Never been in an auction league before. Any real advantages to it?
This is akin to asking me whether I'd prefer an ice cream sundae with hot fudge and double chocolate ice cream or a plain scoop of vanilla. While I'm sure that the scoop of vanilla is not without its charm, I'd probably wonder what I did to deserve such a bland treat.
I haven't competed in all that many draft leagues, but I have played in enough to tell you what some of the differences are. Whether or see this as advantageous or not probably depends on your preferences more than whether or not auction-style play is better or worse than draft-style play.
1) You must pay more attention during an auction
During most drafts, you look at your list of available players, quickly sift through that list to see who's available by position, and then pick a player. Then you sit there and cross players off of your sheet until it's your turn (if you're participating in an on-line draft, you typically don't even have to "cross players off" of a list, since the draft program will typically take these players out of the queue).

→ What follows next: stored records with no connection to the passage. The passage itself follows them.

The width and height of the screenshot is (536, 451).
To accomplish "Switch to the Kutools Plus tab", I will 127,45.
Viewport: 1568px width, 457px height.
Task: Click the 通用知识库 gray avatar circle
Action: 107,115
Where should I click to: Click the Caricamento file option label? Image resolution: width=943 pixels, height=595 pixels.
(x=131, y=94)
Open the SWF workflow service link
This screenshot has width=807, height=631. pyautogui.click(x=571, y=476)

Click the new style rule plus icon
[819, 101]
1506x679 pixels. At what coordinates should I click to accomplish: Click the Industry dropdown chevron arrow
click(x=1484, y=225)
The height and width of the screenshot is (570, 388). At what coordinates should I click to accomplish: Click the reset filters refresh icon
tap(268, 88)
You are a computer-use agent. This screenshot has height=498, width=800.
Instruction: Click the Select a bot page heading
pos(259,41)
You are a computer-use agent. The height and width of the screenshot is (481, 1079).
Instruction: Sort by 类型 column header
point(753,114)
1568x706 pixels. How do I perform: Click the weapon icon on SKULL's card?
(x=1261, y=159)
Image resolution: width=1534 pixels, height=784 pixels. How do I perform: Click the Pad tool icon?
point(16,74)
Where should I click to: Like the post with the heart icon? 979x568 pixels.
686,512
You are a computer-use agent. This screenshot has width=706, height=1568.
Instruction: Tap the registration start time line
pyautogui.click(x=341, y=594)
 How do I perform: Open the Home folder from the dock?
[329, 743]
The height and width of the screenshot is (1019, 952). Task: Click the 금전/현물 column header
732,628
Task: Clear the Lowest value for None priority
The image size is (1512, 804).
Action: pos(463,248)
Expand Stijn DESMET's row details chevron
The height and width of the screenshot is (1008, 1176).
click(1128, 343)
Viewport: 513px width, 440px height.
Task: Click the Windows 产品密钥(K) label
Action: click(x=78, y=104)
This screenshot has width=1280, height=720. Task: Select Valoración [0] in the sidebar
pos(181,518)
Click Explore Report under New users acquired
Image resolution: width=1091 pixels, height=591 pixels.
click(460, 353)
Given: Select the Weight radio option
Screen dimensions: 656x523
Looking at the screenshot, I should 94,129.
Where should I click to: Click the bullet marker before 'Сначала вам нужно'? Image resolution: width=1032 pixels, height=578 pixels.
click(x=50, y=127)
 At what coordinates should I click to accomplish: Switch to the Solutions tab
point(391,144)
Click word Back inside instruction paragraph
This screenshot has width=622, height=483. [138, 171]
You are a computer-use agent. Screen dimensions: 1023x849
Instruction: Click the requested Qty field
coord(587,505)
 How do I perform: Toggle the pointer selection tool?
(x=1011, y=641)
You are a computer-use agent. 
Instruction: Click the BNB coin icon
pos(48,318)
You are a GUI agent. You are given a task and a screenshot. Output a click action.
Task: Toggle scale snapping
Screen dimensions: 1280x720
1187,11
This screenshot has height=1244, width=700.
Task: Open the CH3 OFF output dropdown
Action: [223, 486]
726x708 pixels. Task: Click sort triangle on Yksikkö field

Auctions don't permit this kind of passivity and, in fact, they discourage it. Just because you bought the first player called out during the auction doesn't mean you're not going to buy the next player or the player after that. There are plenty of twists and turns during an auction, and in many cases the "best player on the board" isn't the guy who you're going to be bidding on. This also means that you have to learn...
2) You must be aware of auction strategy - and figure out your own strategy as well
Do you think it's better to try and target the players you want early or throw out the big names you don't want? Is it a better idea to throw out a mid-tier guy and hope you catch the room napping, or should you try to throw out everyone's favorite "sleeper" in the hopes that he goes for way too much coin?
Drafts are all about taking the best player on the board or evaluating position/category scarcity. Auctions have this elements as well, but there is a good deal more gamesmanship involved too. There's almost nothing more nerve wracking than bidding on a player you don't want...with the possible exception of having someone bidding you up on a player that you do want.
3) Your roster isn't constrained by where your pick is
In a draft, owner names are picked out of a hat to determine where your pick falls. If you don't get an early pick, you can forget about owning Albert Pujols (or, in 2012, Jose Bautista). While it is true that most drafts use a "snake" or "windshield wiper" format that balance out the rosters in terms of potential talent, there's something completely random about the idea that I won't have the opportunity to own Bautista or Pujols solely based on the luck of the draw.
This isn't true in auctions. If I want Pujols or Bautista next year I can have him...if I want to pony up the dough it will take to buy Pujols or Bautista. Or I can pass on the top players entirely and try to buy a balanced squad. Perhaps I will zig when everyone else is zagging, spend less money on hitting and put together a staff of power arms. Or maybe I'll dump saves or steals because I think the prices are ridiculous. Whatever I decide, it's my decision, regardless of where my position is at the auction table.
The best part of all of this is that I'm competing with every other owner in my league with every player who is called out (at least until positions are filled and money is vastly depleted). In a tight league, no one is just going to let me walk away with the best player without making me pay dearly for that player. Likewise, I'll get to find out pretty quickly what a few owners' opinions are on that hot rookie phenom who surprisingly broke camp with the squad.
Auctions do require more preparation and more strategic thinking, but in my experience they're also more rewarding if you execute your plan. If your league is switching from a draft to an auction for the first time - or if you're leaving a draft league to join an auction league – be prepared for an experience vastly different than that of a draft.